Dalam teks bacaan tentang eksekutif Jawa Pos Group dan kartu kredit, di kota mana dan pada tahun berapa pertemuan malam itu berlangsung?

→ **Teks Bacaan**
------------
Ingin Pamer Malah Tekor

 

Pada era 90-an, para eksekutif perusahaan Jawa Pos Group bukanlah sederet orang yang bergelimang uang. Hampir semuanya adalah mantan karyawan yang meniti karir dari bawah dengan gaya hidup seperti masyarakat kebanyakan yang sederhana.

 

Kemajuan usaha membuat karirnya melambung dan kesejahteraannya membaik. Seiring dengan itu, berkenalanlah mereka dengan gaya hidup kelas menengah. Salah satunya: kartu kredit.

 

Dalam setiap pertemuan group, seperti biasa kami menghabiskan sebagian waktu seusai meeting dengan makan-makan bersama. Biasanya kami patungan dengan saweran uang tunai. Dahlan Iskan, juga ikut nyawer, bila berminat makan bersama.

 

Malam itu, dalam pertemuan di Surabaya tahun 1995, kami dan beberapa kawan sepakat makan di sebuah restoran setelah rapat selesai. Tidak ada agenda pertemuan lagi, selain hanya menunggu jadwal kepulangan dengan pesawat besok paginya.

 

Mendadak, satu kawan saya yang tidak perlu disebut di sini, berbaik hati. “Malam ini, saya yang traktir. Syaratnya, jangan makan di restoran biasa. Harus yang berkelas,” kata teman itu.

 

Kami terbengong-bengong dengan kebaikan hatinya. Maklumlah, kami semua sama miskinnya. Kok tiba-tiba ada yang sanggup jadi bandar. Syaratnya harus makan di restoran yang istimewa pula. Dapat duit dari mana dia?

 

“Saya sekarang punya ini,” kata teman itu, sambil menunjukkan sebuah kartu kredit dari sebuah bank asing yang terkenal. “Ini gold card. Bisa dipakai makan di restoran terkenal, sampai jutaan tanpa bayar tunai. Cukup gesek,” lanjutnya dengan bangga.
------------
→ **Baris Data**
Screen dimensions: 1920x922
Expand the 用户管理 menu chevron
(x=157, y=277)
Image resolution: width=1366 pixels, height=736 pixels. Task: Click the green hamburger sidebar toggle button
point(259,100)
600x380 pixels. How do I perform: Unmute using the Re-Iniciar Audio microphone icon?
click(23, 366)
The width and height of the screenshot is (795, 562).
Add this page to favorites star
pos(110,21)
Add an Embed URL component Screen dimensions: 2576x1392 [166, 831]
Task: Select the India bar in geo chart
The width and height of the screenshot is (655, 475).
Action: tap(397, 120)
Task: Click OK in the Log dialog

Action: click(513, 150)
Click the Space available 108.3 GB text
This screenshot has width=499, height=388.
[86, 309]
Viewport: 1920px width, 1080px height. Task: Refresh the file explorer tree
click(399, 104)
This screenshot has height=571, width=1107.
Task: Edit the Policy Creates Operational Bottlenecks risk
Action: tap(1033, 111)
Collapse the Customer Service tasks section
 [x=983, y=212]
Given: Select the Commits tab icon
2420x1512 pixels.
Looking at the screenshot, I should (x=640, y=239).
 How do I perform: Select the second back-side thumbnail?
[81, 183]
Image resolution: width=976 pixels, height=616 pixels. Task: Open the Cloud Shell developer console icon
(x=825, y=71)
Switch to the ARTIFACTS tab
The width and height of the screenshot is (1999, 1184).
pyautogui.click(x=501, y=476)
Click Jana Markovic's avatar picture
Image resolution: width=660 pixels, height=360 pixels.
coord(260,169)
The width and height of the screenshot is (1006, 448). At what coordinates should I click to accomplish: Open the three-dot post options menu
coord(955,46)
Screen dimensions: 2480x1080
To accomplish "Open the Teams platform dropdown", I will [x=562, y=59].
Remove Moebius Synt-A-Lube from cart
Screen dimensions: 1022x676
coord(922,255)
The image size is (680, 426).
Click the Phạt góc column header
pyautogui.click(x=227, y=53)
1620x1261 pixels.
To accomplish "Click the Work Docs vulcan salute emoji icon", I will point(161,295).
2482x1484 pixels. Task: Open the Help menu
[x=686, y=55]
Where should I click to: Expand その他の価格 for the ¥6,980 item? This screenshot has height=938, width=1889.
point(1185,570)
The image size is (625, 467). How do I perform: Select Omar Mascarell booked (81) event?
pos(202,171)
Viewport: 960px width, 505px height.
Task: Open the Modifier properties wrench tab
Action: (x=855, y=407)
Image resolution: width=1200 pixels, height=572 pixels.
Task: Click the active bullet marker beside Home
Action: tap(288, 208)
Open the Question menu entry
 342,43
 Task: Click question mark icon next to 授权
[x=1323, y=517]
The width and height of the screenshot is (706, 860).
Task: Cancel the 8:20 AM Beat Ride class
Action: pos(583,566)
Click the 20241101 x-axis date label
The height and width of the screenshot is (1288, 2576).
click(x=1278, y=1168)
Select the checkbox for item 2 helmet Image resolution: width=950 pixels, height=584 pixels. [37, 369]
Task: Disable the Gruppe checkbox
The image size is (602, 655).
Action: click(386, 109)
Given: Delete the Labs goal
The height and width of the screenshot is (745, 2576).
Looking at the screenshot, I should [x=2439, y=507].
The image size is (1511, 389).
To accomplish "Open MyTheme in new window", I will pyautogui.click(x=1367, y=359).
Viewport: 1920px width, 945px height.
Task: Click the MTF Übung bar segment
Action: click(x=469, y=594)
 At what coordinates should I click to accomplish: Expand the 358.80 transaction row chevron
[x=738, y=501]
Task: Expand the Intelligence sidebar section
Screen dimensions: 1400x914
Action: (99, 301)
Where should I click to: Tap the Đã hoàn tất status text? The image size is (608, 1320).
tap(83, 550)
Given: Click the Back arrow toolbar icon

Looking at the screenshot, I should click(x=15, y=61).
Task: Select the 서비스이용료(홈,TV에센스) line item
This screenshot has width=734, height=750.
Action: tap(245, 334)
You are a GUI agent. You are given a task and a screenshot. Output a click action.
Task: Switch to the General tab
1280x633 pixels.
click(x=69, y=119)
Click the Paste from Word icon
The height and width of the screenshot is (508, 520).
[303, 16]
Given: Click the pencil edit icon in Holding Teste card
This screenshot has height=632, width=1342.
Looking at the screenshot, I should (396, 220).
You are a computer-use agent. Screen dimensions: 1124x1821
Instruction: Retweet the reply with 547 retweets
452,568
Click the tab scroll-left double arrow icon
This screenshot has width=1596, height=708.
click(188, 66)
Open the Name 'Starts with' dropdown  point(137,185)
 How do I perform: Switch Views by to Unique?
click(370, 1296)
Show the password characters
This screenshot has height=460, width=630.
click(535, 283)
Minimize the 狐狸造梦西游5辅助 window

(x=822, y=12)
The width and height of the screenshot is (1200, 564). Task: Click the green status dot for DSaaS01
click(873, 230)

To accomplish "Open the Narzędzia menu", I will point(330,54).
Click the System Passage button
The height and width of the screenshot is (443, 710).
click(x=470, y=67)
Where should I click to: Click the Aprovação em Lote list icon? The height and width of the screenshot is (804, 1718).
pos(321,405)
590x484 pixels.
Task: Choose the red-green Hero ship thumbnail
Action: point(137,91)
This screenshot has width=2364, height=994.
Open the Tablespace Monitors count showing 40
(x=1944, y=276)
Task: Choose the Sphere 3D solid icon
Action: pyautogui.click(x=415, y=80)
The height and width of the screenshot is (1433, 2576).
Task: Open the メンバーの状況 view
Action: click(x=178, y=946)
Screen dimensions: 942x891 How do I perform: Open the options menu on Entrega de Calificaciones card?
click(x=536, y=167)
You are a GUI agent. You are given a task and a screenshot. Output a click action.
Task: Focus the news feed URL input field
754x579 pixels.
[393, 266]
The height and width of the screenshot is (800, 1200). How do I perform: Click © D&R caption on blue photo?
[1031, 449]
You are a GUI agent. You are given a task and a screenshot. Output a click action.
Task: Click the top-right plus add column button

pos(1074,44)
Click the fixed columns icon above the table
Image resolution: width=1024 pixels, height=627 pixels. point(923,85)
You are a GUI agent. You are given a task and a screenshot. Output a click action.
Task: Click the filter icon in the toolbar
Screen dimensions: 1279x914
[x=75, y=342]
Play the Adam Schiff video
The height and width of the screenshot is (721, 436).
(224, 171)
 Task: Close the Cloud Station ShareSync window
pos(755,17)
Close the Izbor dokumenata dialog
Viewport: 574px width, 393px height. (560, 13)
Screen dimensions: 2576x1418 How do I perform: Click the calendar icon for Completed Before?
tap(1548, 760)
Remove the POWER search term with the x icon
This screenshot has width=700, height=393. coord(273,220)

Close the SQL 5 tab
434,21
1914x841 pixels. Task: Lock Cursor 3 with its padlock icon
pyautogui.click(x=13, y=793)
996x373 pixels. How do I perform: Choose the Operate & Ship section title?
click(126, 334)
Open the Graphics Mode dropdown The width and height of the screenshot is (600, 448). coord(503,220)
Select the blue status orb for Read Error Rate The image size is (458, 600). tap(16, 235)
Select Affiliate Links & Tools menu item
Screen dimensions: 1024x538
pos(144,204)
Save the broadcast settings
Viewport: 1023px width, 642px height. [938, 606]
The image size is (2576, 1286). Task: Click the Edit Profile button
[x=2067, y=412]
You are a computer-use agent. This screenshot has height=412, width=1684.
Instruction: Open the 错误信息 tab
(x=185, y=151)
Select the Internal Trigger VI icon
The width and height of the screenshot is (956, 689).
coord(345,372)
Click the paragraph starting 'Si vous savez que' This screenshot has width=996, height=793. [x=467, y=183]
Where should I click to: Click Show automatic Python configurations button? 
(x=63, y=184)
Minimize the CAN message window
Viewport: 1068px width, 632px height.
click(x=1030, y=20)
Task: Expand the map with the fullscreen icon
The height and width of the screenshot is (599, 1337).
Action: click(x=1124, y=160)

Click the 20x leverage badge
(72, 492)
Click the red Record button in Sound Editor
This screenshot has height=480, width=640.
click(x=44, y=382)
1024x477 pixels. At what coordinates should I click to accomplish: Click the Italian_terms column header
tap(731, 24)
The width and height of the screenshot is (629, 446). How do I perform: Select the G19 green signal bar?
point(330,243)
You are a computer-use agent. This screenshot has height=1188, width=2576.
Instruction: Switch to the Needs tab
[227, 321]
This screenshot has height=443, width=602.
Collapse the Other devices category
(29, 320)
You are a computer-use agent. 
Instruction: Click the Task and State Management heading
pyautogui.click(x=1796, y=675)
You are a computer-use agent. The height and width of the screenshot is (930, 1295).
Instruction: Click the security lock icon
------------
→ **Penyelesaian Lengkap**
Pertemuan itu berlangsung di Surabaya pada tahun 1995.